When the time came for the American Translators Association’s annual conference, I was excited to meet other translators for the first time and find out what their lives were like. The night before the conference, I lay awake in my hotel room full of anticipation. It felt like a sojourn to another planet. What would it be like to meet real translators? Were they all doing this as a side job or working full-time in the field? Would they be eccentric, likeable, unfathomable? What would they think of me? What would I think of them? What is this alien world of translation I have been exploring for the past several months and how does it really work?


The conference far exceeded my greatest expectations. Not only were most of the people at the conference making a comfortable living translating full-time, but they were all language enthusiasts like me. Finally, a group of people I could compare dictionaries with, debate the intricacies of the comma with, and generally geek out with. I had departed the employment desert and landed in heaven.


October 2010: I Find a Mentor

One crucial person I found at the conference was a mentor.
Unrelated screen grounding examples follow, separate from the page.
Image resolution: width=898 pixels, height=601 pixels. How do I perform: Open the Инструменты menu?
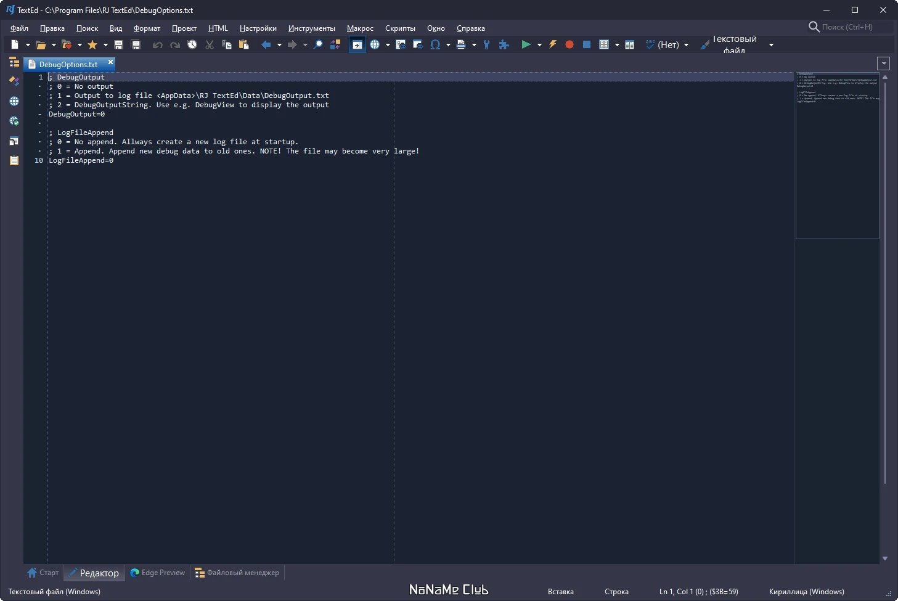coord(311,28)

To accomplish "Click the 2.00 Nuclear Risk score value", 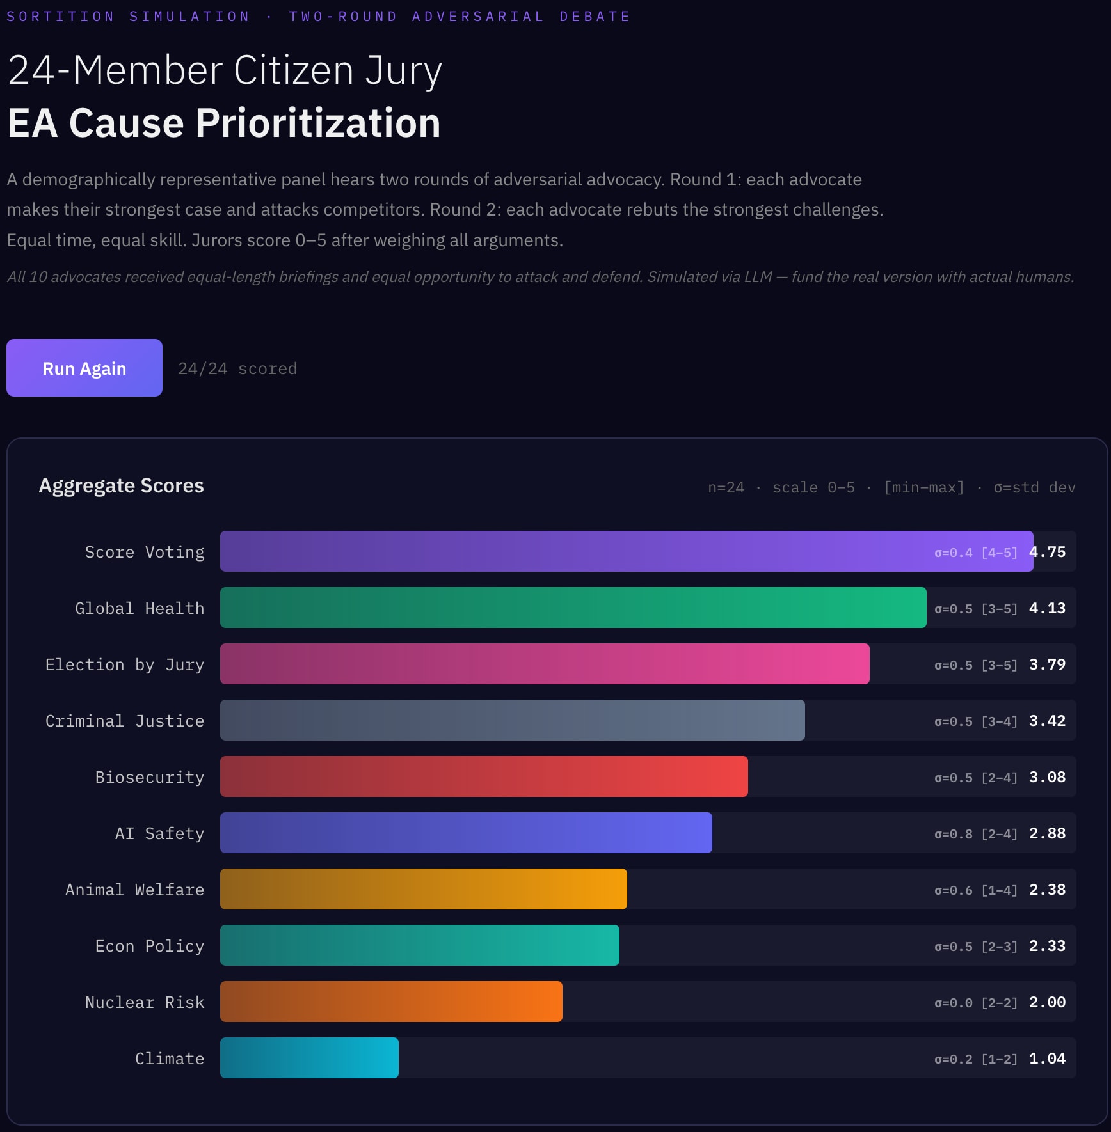I will pyautogui.click(x=1047, y=1002).
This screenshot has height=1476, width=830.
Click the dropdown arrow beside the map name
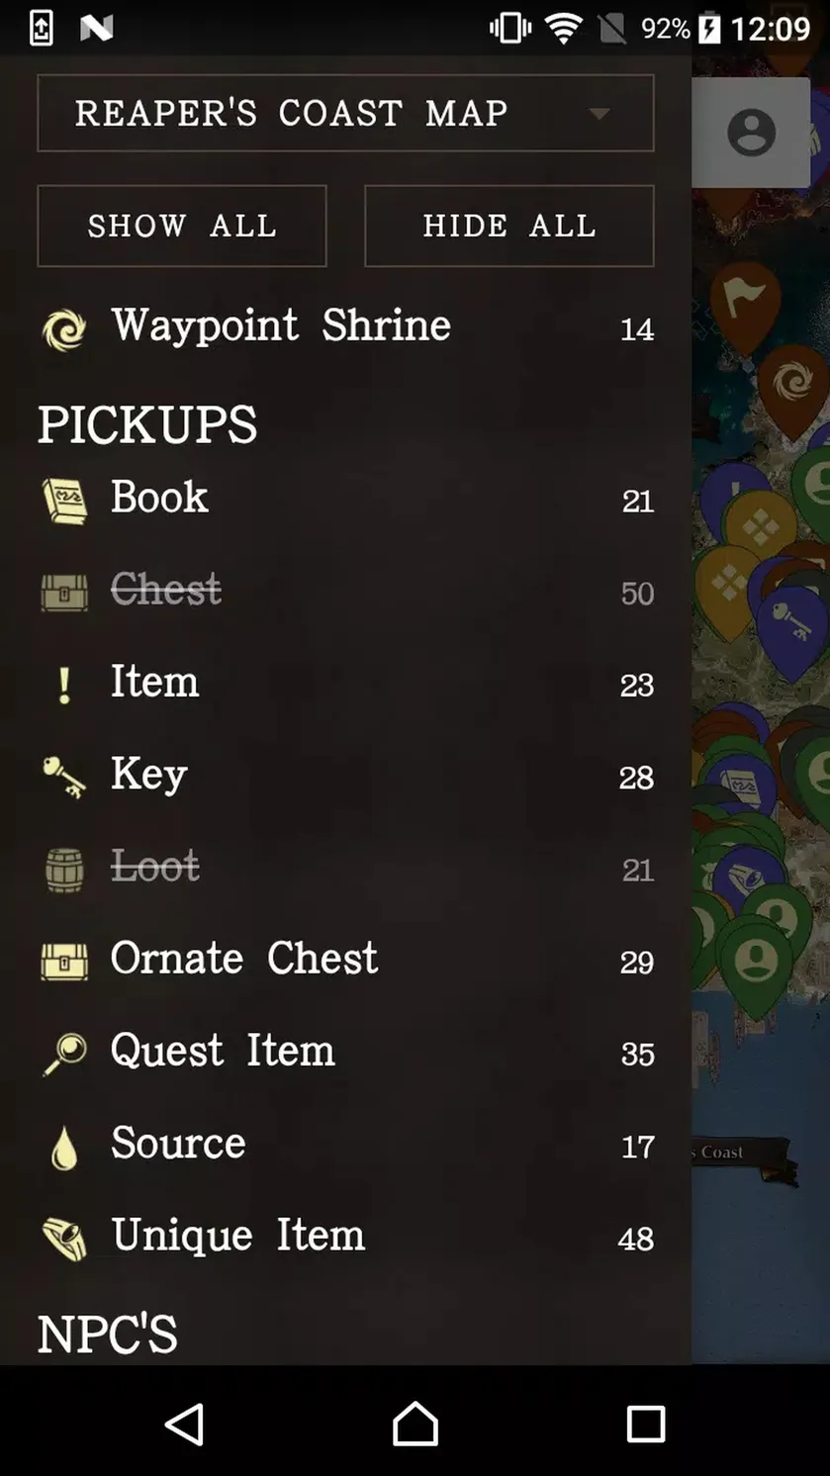pos(599,114)
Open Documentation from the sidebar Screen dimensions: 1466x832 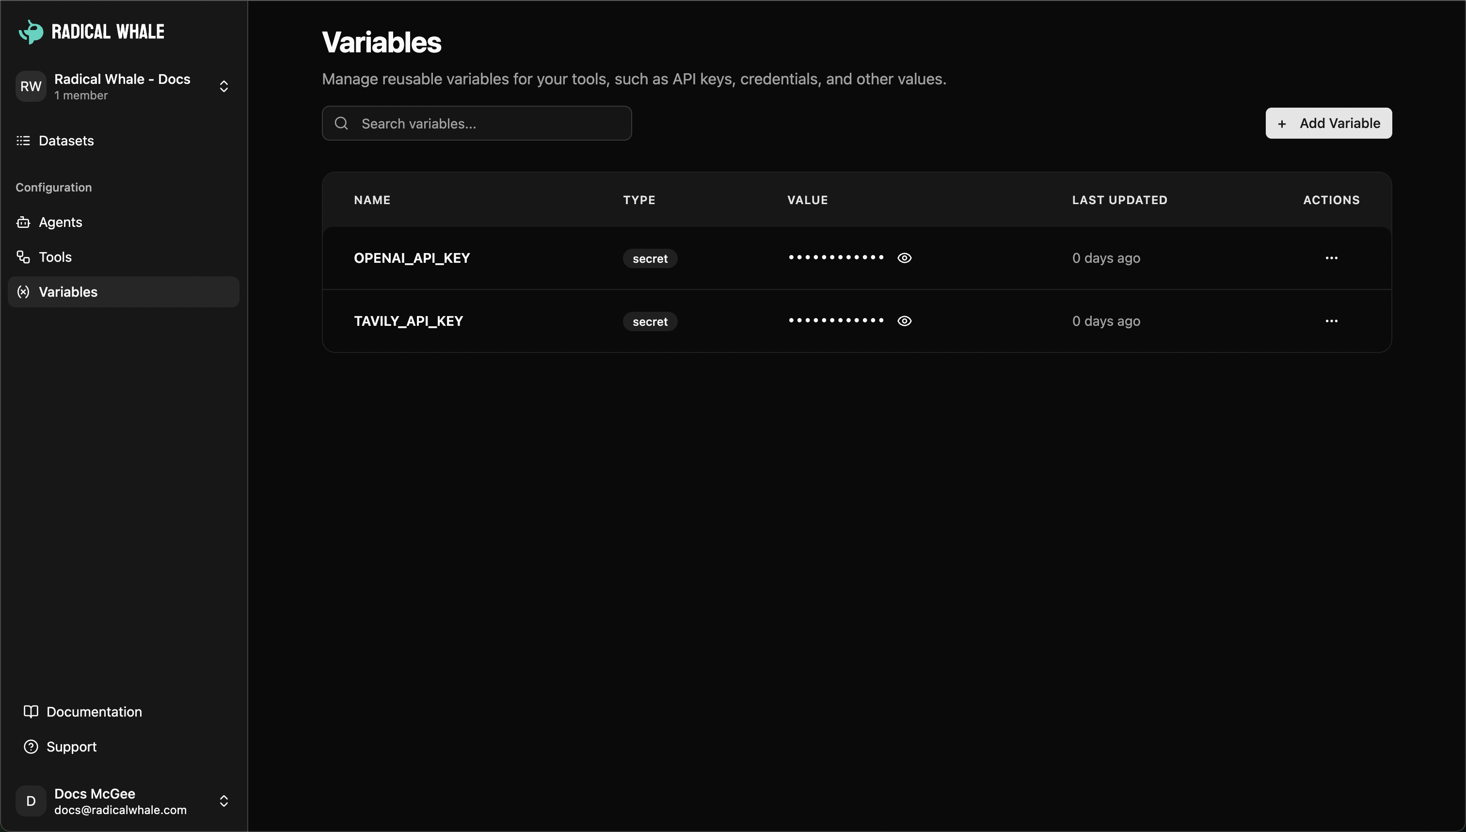click(x=94, y=711)
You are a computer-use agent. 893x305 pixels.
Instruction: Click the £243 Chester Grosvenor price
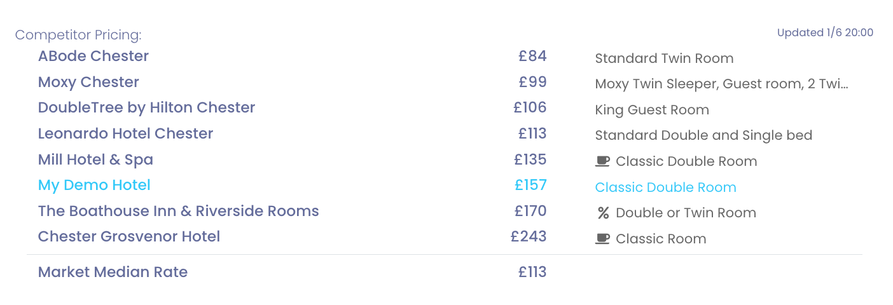(529, 236)
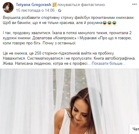Viewport: 139px width, 134px height.
Task: Open Tetyana Gregorash's round profile picture
Action: pyautogui.click(x=8, y=7)
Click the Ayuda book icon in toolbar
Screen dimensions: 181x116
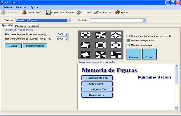117,12
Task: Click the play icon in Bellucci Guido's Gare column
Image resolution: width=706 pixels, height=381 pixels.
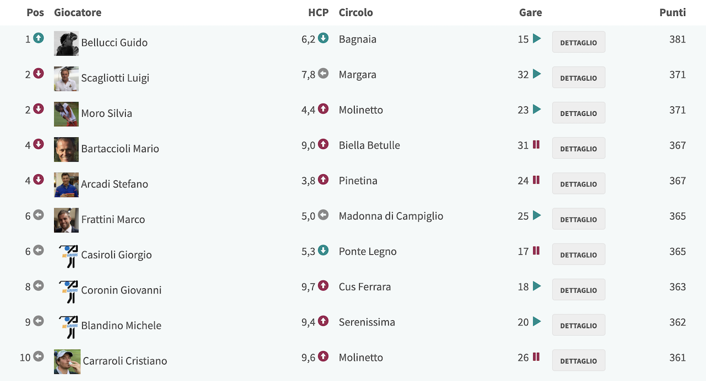Action: tap(537, 39)
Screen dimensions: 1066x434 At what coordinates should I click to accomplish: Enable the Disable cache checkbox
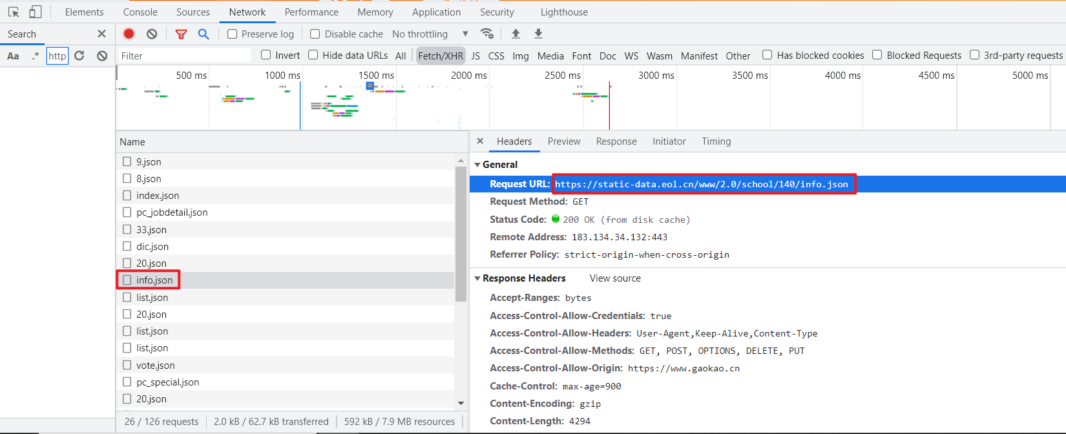click(315, 34)
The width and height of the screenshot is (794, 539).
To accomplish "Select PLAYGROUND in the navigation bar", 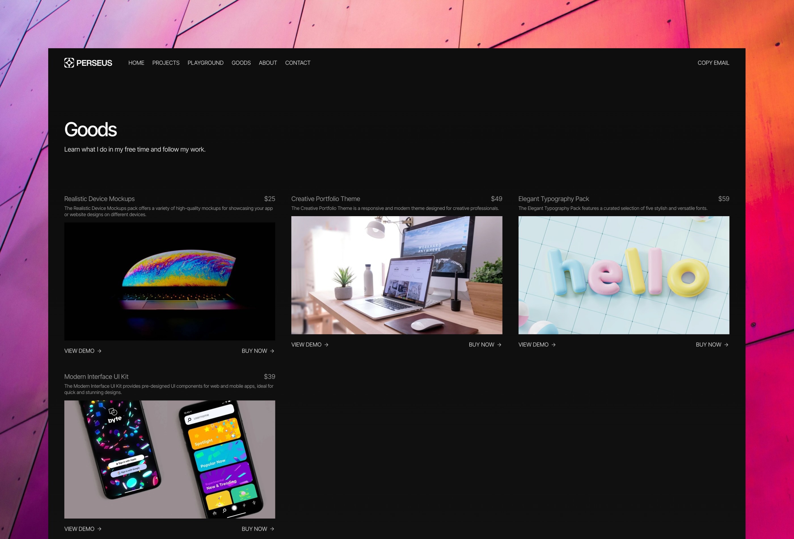I will pos(205,63).
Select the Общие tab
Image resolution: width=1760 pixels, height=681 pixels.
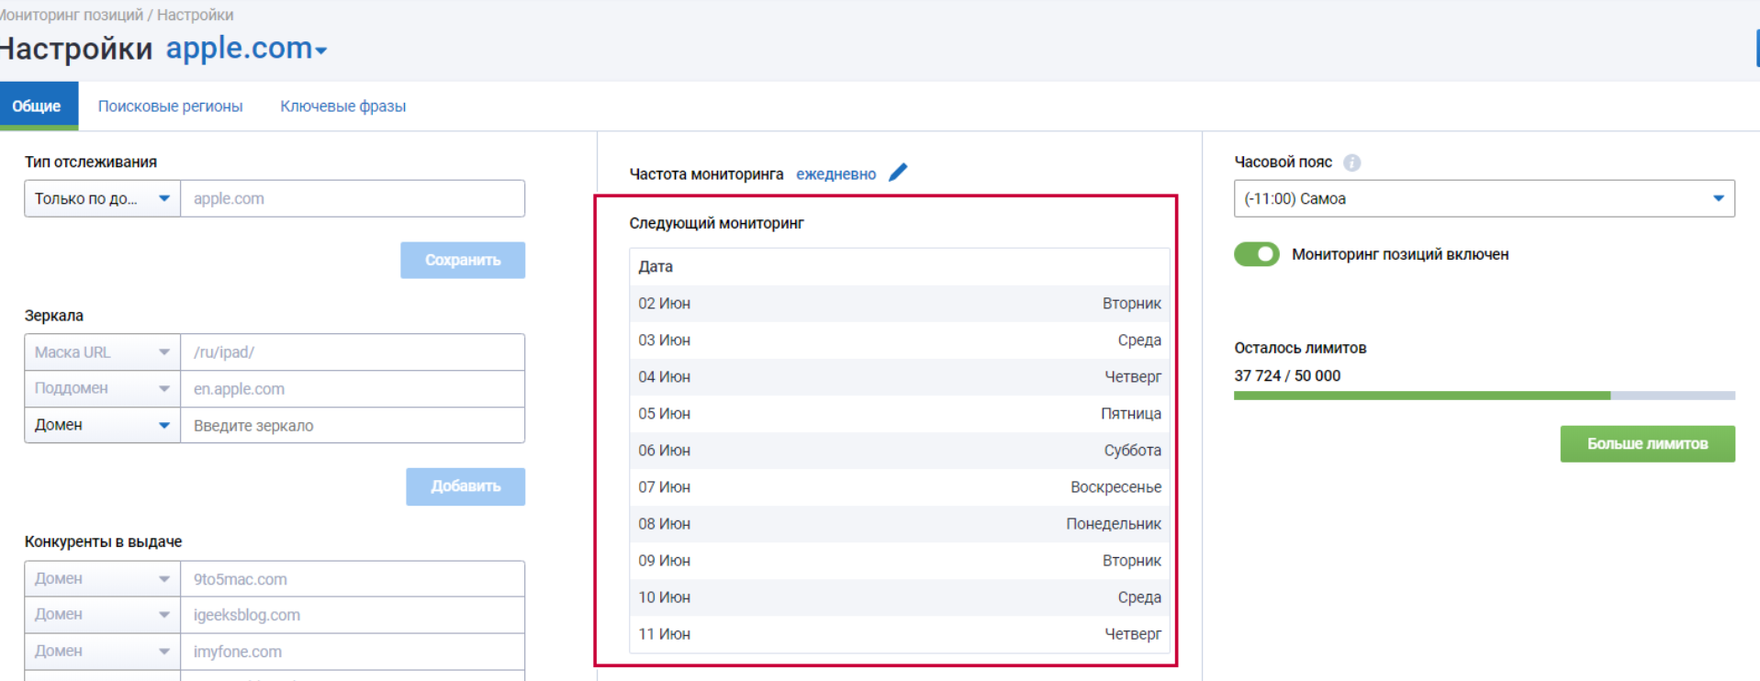tap(37, 106)
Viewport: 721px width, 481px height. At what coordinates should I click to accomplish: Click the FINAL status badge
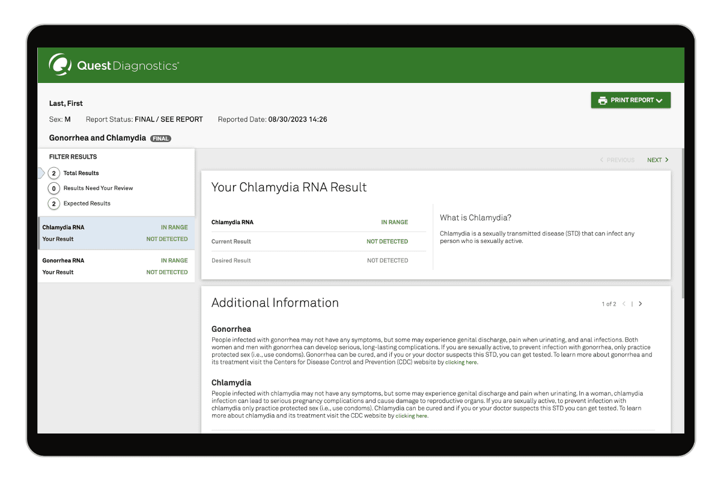click(x=160, y=138)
I had been looking for a mentor online for a while, since I felt I needed some sort of help from a more experienced person. Maybe it seemed like I wanted free work from them or was trying to scam them in some way. I would later find out that translators tend to be naturally skeptical of strangers on the internet with less than one year of professional history logged on the ether. Whatever the case was, I couldn’t find anyone to help me. Then I fell into conversation with a Japanese translator and a German translator following a networking event at the conference. The German translator introduced himself as Kyle Vraa and upon finding out that I was new to the profession, said something none of the other translators had uttered: “If you have any questions, let me know.” Eureka! A mentor! I surreptitiously designated Kyle as my mentor. After the reaction I had gotten from the other translators, I felt it best he remain oblivious to his new role. He had said I could ask questions and ask questions I would.


Kyle turned out to be an amazing mentor without even knowing it. Whenever I had a question or needed moral support, he was always there with a helpful answer or pep talk. At the next conference a year later, I accidentally spilled the beans by introducing him to someone as my mentor. The look on his face was so pricelessly heartwarming, I will never forget it. We decided to continue officially as mentor and mentee while participating in the new mentoring program of the ATA and continue to be good friends to this day.